Where is one place you would like to travel and create art?

Paris or Beijing. Paris, because it's PARIS. Beijing, because I'm Chinese, and it seems like Beijing is quickly developing into one of Asia's major art epicenters.

What boundaries would you like to push in the future, moving forward with your work?

Future shows I have planned will feature explorations that will definitely push my stylistic, narrative, and conceptual boundaries. For instance, my next big show, "Inferno" (opening September 9th, 2009 at Gallery 1988) will feature my interpretation of Dante's Inferno.

Typically my work focuses on a singular character, existing in a very minimal environment. For Inferno, each painting will be of a ring of hell. The paintings are landscape oriented, featuring many characters interacting directly with their environment. This work will be very different from the work people have come to expect from me.

Did you ever entertain any other profession, any training or expertise in any other areas?

I guess I always knew that I would be involved in the art of visual communications, in one form or another. The only other profession I considered, before my settling into a career as an artist, was that of a graphic designer. (pause) Though while in college I did work at the University Union pizza parlor, and as a bus boy for Chinese restaurant.

Do you keep a journal, or a constant flow of sketches, some sort of diary or thought capture device, besides painting?

I keep volumes of sketchbooks, and fill them with all kinds of ideas that have come to me throughout the years.

How do you feel about teaching, or lecturing about art?

I'm very interested in the idea of teaching or lecturing about art. But I'm admittedly intimidated by the idea of doing it on a university / art school level, since I have no idea what that's like.

What are you reading right now, anything good lately?

I've been reading "Inferno" by Dante Alighieri as research for my show this September (opening September 9th, 2009).

What are your favorite bands at the moment, tell us a little about your musical tastes…

Before I moved to Los Angeles, I published a 'zine called e.x.p., dedicated to the "Intelligent Dance Music" genre. "Intelligent Dance Music" (IDM for short) included artists such as Aphex Twin, Autechre, Squarepusher, µ-ziq, Richard Devine, Hrvatski, Venetian Snares, etc.

But I'm also a big fan of Mogwai, Explosions in the Sky, Turing Machine, Godspeed You Black Emperor!, M83, Beck, Muse, Flaming Lips, Cure, Radiohead, Radio Dept., Spiritualized, Sigur Rós, Caribou, Black Moth Super Rainbow, Cornelius, Air... the list goes on.
Do you watch movies, study films, or enjoy theatre of any kind?

Absolutely! Movies, television, the occasional YouTube video... these are all wonderful sources for ideas and inspiration. My sister, Kim, is an aspiring actress, so she often fills me in on several different perspectives concerning the artistry of film & theatre, and the politics behind the entertainment industry.

When do you feel the most creative?

I find myself feeling most creative when I'm by myself, usually at night.

Do you segment a special time out for working, or is it always studio time?

For me, it's always studio time (whether I'm in the studio or not). I actually have to segment out time to go out, socialize, and see shows.

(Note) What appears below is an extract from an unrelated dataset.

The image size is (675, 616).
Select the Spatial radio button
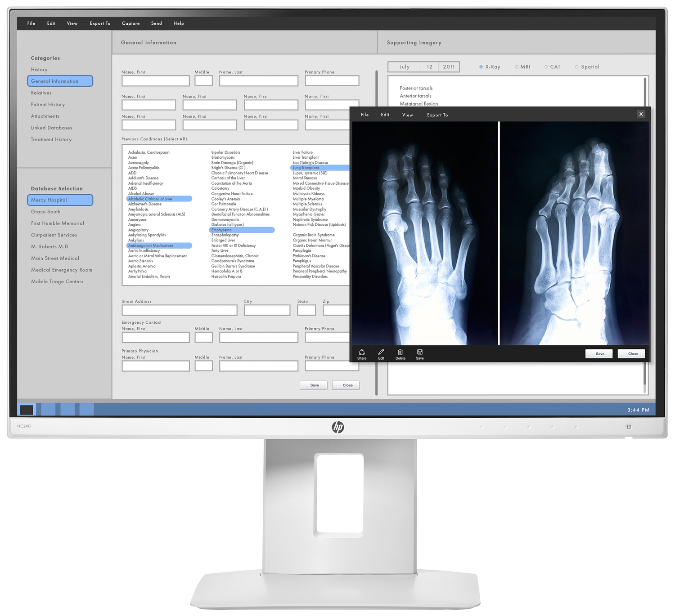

Did you notice any difference in your life after being known as the cover artist for Fall Out Boy’s latest album?

No, not particularly.

As a successful artist in today’s new contemporary art market, what bits of wisdom would you offer the artists of tomorrow?

One thing I'd recommend is to go out to the art shows. Pay careful attention to the sold artwork, figure out why it was sold, and consider whether what you've learned is something you can incorporate into your own work (without compromising yourself).

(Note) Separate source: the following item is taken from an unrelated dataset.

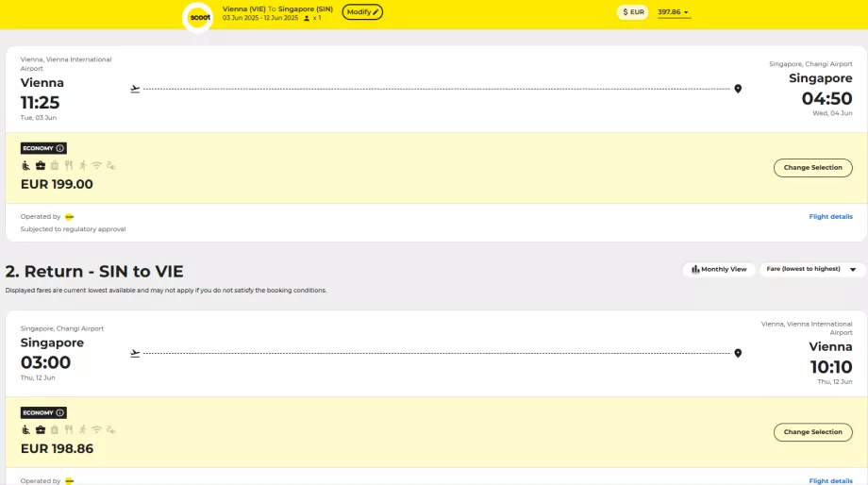
Task: Click the cabin bag icon on the departing fare
Action: point(40,166)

I think it's also wise to steer clear of the message boards. It's tempting to go online and read what people have to say about you, but those places have the potential to over inflate or utterly destroy your ego. And if you do go online in order to "defend" yourself, all your doing is opening yourself up as a target. It's one thing for people to talk shit about the "idea" of you, it's another for people to talk shit about you directly. And at the end, you look like an ass. It's a no-win situation.